Thanks for the reply. This works, although it returns the updates approved for each computer (so 2453 updates approved for 125 computers in a group is going to return ~300,000 entries. I can certainly trim this down by just grabbing the approved updates from $ComputerTargets[0], so that gets me farther than I was. But I am surprised there is not an easier way to simply get the updates I have approved for the group itself rather than having to touch one of the members of that group. If (and I admit I don’t know why I would) I happened to have a group with updates approved but no members, I would not be able to run this. I can, however, see approved updates for an empty computer group through the console.

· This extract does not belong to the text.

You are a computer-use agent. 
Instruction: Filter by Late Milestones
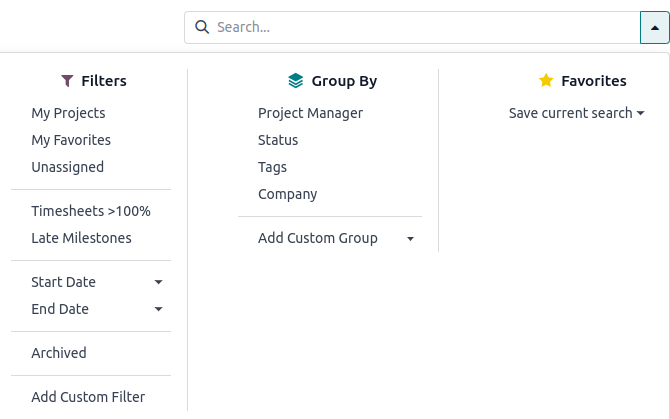click(81, 238)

Nevertheless, this at least gets me started, thanks!

You may want to decline all updates that have been superseded. That may trim your update list.

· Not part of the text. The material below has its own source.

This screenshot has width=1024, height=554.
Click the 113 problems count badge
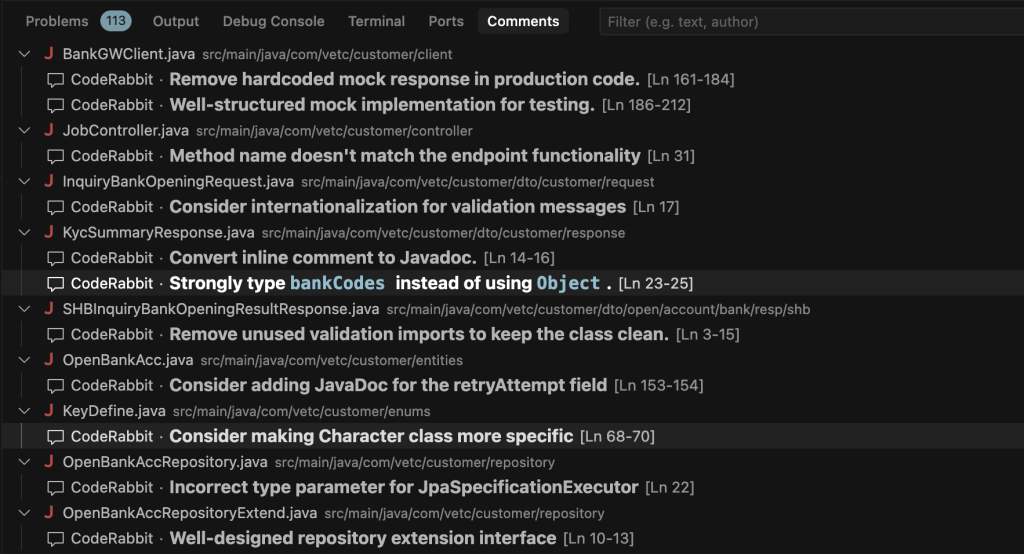coord(116,21)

# Change server name and port number and $True if it is on SSL

[String]$Computer = $env:COMPUTERNAME
[Boolean]$useSecureConnection = $False
[Int32]$portNumber = 8530
$today = (get-date).ToString('MM/dd/yy')
$OutFile = ".\DeclinedSupersededUpdates$today.txt"

# Load .NET assembly

# Connect to WSUS Server
$updateServer = [Microsoft.UpdateServices.Administration.AdminProxy]::getUpdateServer($Computer,$useSecureConnection,$portNumber)
write-host "<<<Connected sucessfully >>>" -foregroundcolor "yellow"
$updatescope = New-Object Microsoft.UpdateServices.Administration.UpdateScope
$Updates = $updateServer.GetUpdates($updatescope ) |where {$_.IsSuperseded -eq 'True'} |sort ArrivalDate
$count = 0
foreach ($Update in $Updates)
[string]$date = $update.ArrivalDate
[string]$title = $update.Title
[string]$Bulletin = $update.SecurityBulletins
[string]$URLS = $update.AdditionalInformationUrls
"{0} {1} {2} {3} {4}" -f "Superseded Update: ",$date, $Title, $Bulletin, $Urls |out-file -filepath $outfile -encoding Ascii -append
$count=$count + 1
} # end of foreach update
"{0} {1} {2}" -f $count, "superseded updates declined", $today |out-file -FilePath $OutFile -Encoding Ascii -Append


I have not run that first script in a few years. I wish I had a WSUS server to run against to refresh my memory. But I think I was able to just report on a single update group by specifying it on the command line. The default is “All Computers”. Here I have a fictitious group called “2008 Servers”. Yes this could have been written more cleanly, but I was a noob at the time.

.\Report-WsusUpdatesByGroupServers.ps1 “2008 Servers” |Sort-object Computername | Export-Csv -notype |out-file .\MyApprovedUpdatesForGroup.csv

If you have no computers in an update group, you can not have approved updates for that group.